Weekly Export Sales Firm
Grain sales have slowed from the rapid rate seen in the first two months of the marketing year
Weekly Export Sales Firm
- Soybean sales, for the week ended November 5, of 54 million bushels were within market expectations and were in line with sales the last two weeks.
- China bought 21 million bushels, bringing their total purchases for 2020/21 to 1,014 million compared to 209 million last year.
- There are also 386 million bushels in sales on the books for "unknown" of which half is likely for China.
- Corn sales last week were 38.5 million bushels, down from the previous three weeks' sales of 72-103 million bushels per week.
- China purchases for the week were just 433,000 bushels, and their total purchases are at 425 million.
- Wheat sales of 11.0 million bushels were disappointing as it was the second lowest total of the marketing year to date.
- Upland cotton sales of 236,800 running bales were up 30% percent from the prior 4-week average with increases primarily for Pakistan and Vietnam.
FBN’s Take On What It Means: Grain sales have slowed from the rapid rate seen in the first two months of the marketing year. However, total commitments to all destinations easily remain record high for early November. Exporters will need to continue incentivizing producers to move grain to fulfill these obligations, which will likely continue to support prices.

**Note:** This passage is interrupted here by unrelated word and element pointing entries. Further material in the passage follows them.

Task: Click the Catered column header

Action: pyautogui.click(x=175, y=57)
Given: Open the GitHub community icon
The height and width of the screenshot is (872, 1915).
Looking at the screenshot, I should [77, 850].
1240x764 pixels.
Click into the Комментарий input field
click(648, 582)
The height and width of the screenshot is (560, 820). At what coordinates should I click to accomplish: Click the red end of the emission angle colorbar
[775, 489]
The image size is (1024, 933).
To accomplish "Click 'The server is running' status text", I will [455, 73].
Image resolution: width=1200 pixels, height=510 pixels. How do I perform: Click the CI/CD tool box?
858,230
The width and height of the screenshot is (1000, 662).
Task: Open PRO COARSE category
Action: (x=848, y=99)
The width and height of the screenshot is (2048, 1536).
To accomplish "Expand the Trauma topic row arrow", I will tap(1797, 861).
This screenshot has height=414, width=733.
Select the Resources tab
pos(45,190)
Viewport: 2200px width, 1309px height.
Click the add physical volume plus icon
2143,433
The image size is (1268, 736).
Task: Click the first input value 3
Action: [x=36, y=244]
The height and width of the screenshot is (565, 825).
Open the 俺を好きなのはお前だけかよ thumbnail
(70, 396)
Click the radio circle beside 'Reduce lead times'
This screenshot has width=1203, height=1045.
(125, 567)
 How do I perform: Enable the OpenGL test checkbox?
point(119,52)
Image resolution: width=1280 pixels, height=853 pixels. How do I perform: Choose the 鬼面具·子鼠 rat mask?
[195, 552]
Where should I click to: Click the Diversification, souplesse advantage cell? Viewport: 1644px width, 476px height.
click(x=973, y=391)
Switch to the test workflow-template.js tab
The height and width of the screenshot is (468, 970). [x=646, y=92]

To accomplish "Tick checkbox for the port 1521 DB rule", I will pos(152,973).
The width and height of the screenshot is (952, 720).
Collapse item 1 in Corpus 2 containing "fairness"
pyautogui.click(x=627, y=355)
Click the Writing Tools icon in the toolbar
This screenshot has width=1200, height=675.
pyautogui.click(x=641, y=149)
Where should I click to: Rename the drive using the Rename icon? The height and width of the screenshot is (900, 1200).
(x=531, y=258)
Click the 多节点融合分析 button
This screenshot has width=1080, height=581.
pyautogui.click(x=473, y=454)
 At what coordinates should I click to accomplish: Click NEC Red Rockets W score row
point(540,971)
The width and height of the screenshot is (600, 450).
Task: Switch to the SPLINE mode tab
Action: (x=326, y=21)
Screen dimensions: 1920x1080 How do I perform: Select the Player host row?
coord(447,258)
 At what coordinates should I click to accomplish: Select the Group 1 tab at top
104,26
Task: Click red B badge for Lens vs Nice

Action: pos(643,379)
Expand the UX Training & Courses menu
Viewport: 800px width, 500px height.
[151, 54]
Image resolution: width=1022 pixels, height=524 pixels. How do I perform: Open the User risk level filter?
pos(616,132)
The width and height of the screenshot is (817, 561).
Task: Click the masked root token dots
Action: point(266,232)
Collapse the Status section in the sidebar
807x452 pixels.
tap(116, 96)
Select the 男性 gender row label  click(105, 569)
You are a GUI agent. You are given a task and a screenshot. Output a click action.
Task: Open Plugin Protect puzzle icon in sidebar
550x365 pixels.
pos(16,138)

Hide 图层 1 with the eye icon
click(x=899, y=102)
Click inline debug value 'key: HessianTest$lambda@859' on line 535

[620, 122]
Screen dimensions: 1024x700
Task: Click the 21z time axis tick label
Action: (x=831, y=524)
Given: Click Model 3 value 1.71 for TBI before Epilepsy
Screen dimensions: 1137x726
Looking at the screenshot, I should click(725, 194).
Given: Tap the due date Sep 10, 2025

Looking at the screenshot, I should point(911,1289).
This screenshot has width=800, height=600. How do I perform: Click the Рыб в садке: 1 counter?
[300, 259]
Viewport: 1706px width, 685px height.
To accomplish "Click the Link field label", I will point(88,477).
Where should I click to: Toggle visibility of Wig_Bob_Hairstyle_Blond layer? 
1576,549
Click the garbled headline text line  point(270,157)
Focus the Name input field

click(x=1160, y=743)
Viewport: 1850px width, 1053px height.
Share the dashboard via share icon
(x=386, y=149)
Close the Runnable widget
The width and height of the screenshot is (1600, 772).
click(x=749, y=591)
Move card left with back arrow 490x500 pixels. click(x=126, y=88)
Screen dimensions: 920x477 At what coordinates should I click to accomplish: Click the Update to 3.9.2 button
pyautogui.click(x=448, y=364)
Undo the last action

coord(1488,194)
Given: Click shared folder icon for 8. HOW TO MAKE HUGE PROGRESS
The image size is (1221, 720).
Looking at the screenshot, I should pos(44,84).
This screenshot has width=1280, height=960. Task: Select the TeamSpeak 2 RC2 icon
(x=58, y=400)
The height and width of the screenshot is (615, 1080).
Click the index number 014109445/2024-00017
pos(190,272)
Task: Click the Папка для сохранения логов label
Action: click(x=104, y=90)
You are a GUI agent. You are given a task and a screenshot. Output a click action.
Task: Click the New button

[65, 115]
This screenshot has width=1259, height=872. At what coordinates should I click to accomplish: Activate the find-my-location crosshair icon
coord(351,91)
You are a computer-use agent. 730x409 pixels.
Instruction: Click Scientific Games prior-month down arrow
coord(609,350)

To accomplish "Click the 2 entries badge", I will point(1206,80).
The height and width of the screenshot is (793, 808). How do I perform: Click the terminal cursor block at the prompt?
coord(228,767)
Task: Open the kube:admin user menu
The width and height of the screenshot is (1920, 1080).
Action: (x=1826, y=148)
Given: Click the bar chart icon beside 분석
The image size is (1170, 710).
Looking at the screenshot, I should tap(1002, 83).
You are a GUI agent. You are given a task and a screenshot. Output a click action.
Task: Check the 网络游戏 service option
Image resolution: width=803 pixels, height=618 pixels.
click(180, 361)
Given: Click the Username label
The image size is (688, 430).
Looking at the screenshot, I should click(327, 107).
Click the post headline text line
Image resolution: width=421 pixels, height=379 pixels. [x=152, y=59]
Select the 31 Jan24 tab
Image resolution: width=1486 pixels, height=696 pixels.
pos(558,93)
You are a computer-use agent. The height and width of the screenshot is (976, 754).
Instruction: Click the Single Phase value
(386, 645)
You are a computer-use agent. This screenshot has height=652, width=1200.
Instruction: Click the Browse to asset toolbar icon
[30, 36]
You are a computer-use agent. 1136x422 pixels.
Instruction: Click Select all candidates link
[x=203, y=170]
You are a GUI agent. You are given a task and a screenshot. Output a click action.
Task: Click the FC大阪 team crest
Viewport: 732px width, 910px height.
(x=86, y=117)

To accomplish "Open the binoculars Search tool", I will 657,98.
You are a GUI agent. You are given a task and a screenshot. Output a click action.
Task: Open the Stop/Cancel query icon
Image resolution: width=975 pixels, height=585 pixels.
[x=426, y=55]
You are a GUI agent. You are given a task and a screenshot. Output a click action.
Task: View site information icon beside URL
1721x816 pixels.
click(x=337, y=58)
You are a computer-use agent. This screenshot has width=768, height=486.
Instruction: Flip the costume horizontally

Mato Grosso Soy Crop At Risk
- AgRural reports less than normal rains have delayed planting and cast doubt over yields in the state.
- Planting progress has reached 94% complete according to Imea.
- Producers in the western portion of the state are having to replant areas that have been dry too long.
- One large producer reported it will reduce planted area over 12% from the 369,000 acres initially planned.
- Mato Grosso usually produces about 30% of Brazil’s soybean crop.
- Conab forecast Mato Grosso will produce almost 37 million tonnes of soybeans in 2021.
- The agency projected Brazi’s total production at a record of 135 million tonnes.
FBN’s Take On What It Means: A drought in September led to planting delays in some regions of Brazil and in Mato Grosso. It is still early in the season and weather could improve, but the start of the growing season has not been ideal. The weather risk is intensified as US ending stocks are seen shrinking.